:: Text segment ::
— START —

Tuesday, June 10, 2014

H is for Humor

Spanking is inherently humorous - and we spankos, in general, are noted for our good humored nature and outward going personalities.

And when writing spanko fiction, the urge to raise a laugh is always lingering near our fingertips.

But, by your leave, I would offer you counsel.   The standard spanking tale has its three classic stages:  the set up, the execution and the aftermath.   Most readers don't mind humor in the set up, and humor in the aftermath:  but are highly critical of humor in the execution.   The set up can easily be high slap stick, and the aftermath a kaleidoscope of wit:  but the spanking itself had better be told straight.   It would seem that for some readers (or to be more accurate, some of my readers) somethings are simply off limits for use as laugh material, and spankings themselves are tight inside that category.

Most of the time.

— END —

:: Supplied material ::
— START —

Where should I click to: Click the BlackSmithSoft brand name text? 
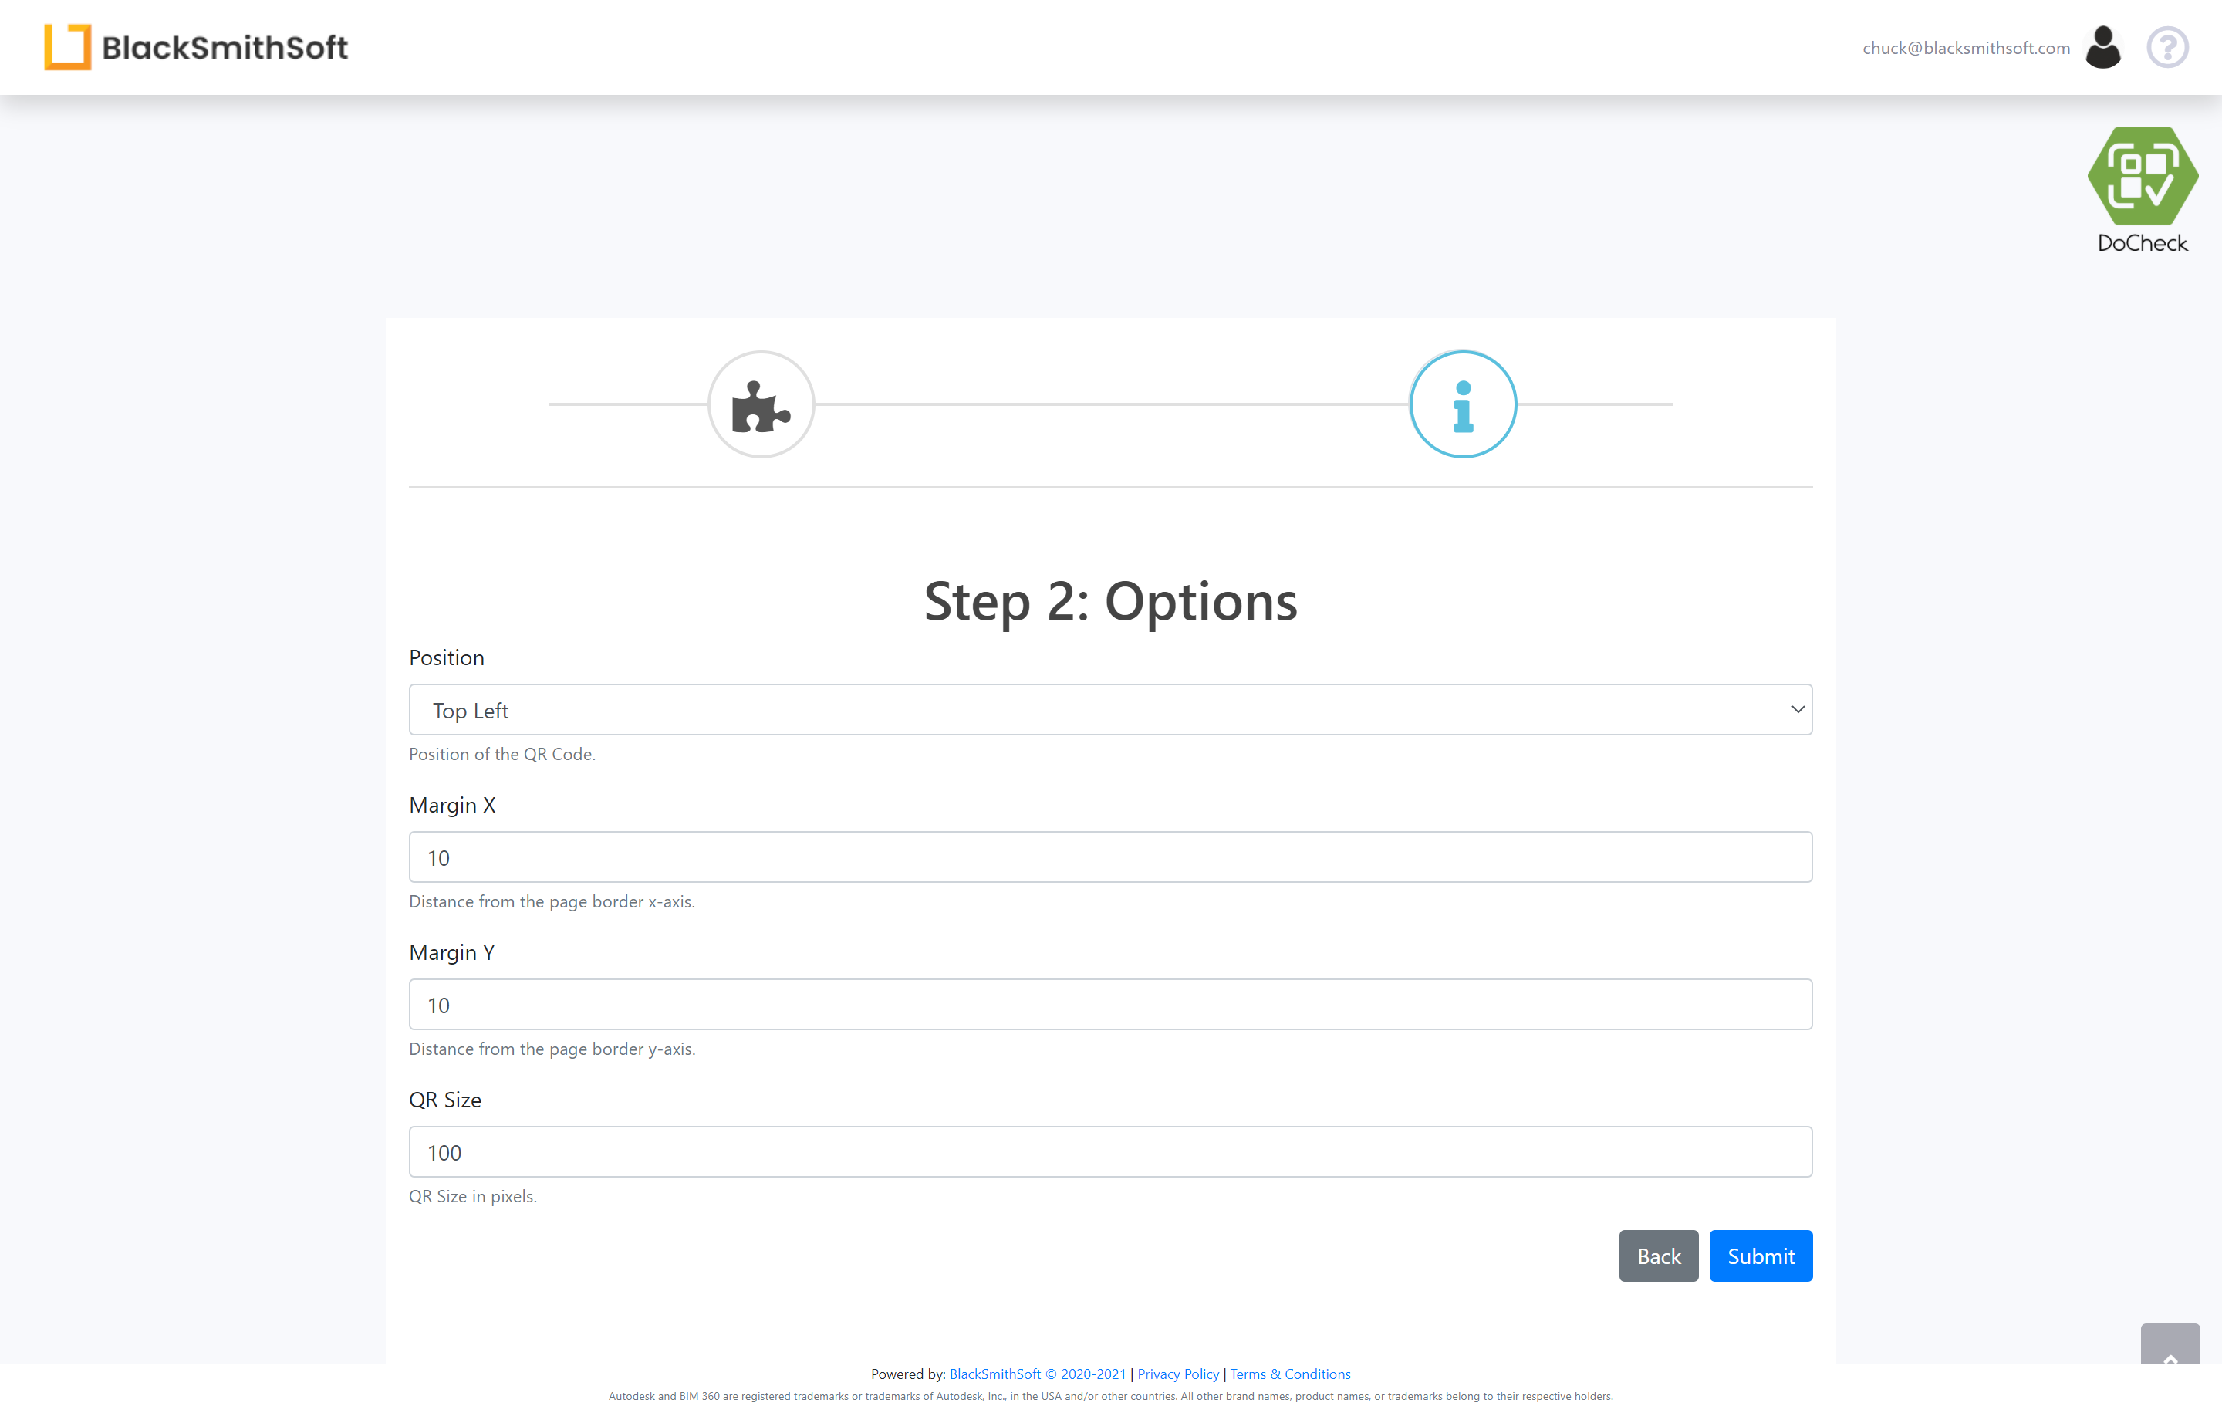tap(224, 47)
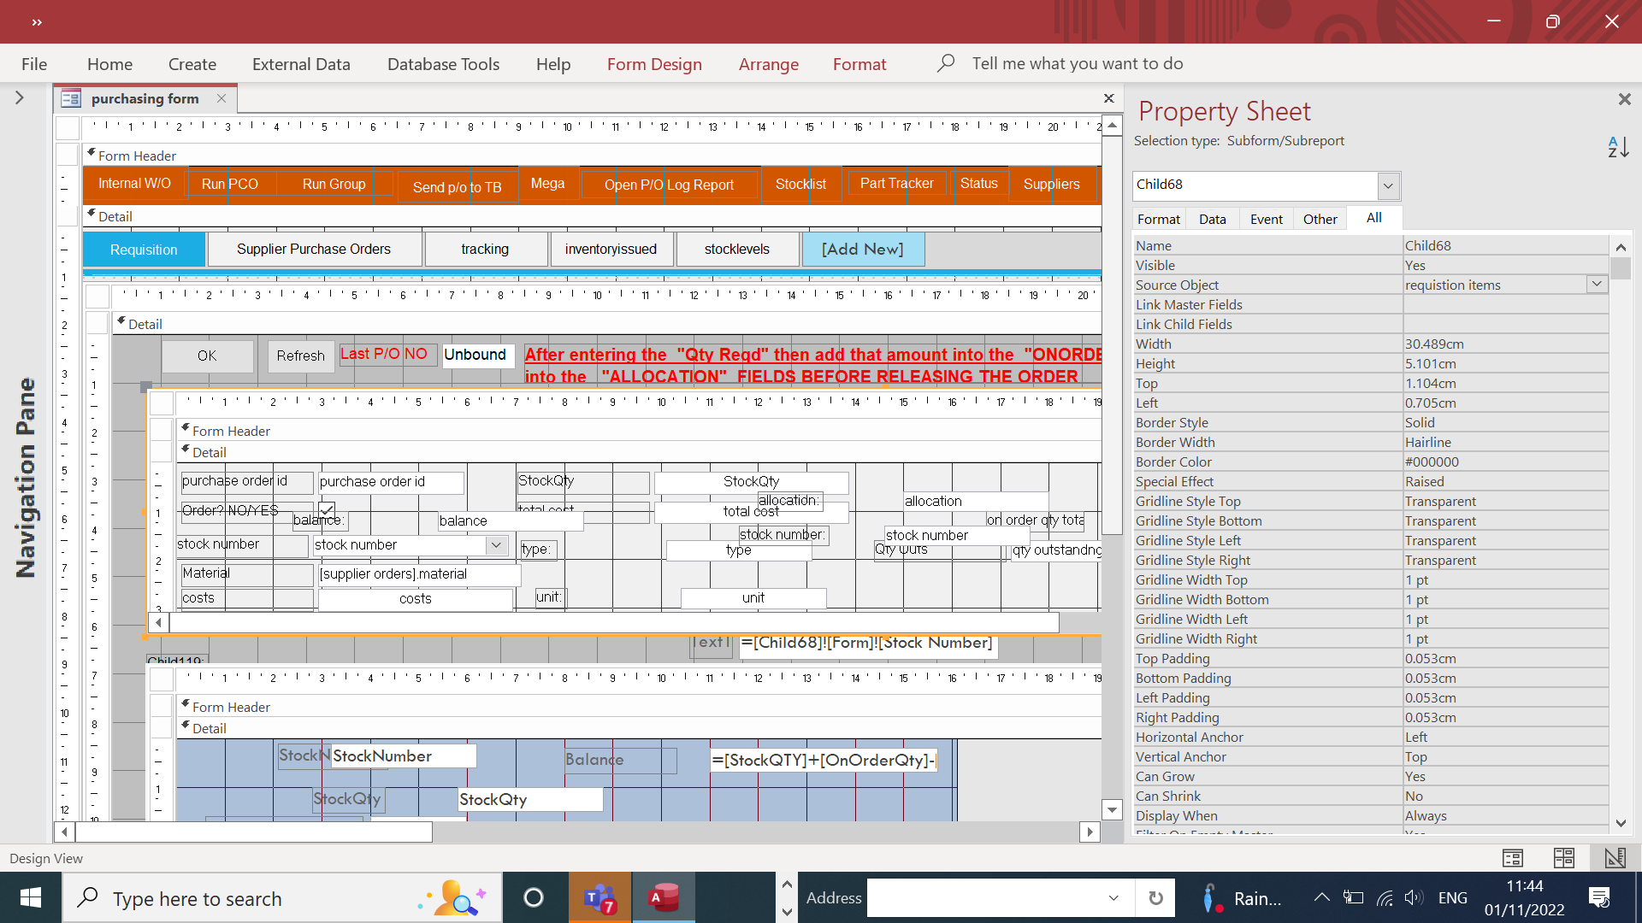Select Design View icon in status bar

tap(1615, 858)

— END —

:: Problem statement ::
Can you extend the blog post "H is for Humor" on using humor in spanking fiction, picking up after its final line?

:: Solved problem ::
But from the comments it got, I got away with this one:



I looked at her buttocks.   The brush had created two large areas, one on each side, that were as bright a color as when I had completely finished yesterday.
I place the cool of the wood on top the angry red marks from that first swat.
I lifted my hand – and then a cell phone started to ring from somewhere in one of the pockets in her gingham dress.
“It’s my mother!” she gasped.  
She stood up, walked to and fro, while idly caressing her rump as she spoke.  “No, I didn't hear the phone.   I've just come out of the bathroom.   No, I'm OK.   Yes, I'd have phoned you if I'd thrown up again.  Yes, I promise.   Love you too.  Bye.”
She came back and lay over my lap again.
“Sorry about that.   It won’t happen again.”
I put my hand on to the far side of her waist, and pulled her in snug.   Skirt back up – two red oblong marks, one on each cheek.   The next stroke was going to land right on top of them…
“Ready?”
She nodded.
I lifted my arm – and then, downstairs, Sandy (our Airedale terrier) exploded into frantic barking and banging against the dining room French windows.
“Sheesh!” I said, as I stood Megan up.   “Don’t go away.”
I scampered down the stairs.   Sandy had spotted a squirrel on our lawn, and there would be no peace until he was let out to chase the intruder away.
When I got back, Megan had not moved from where I left her.
I smiled.   “No problem.   Let’s continue.”
She nodded and climbed back into position.
Skirt up, tap the target, lift the arm and … pause.
She looked up quizzically.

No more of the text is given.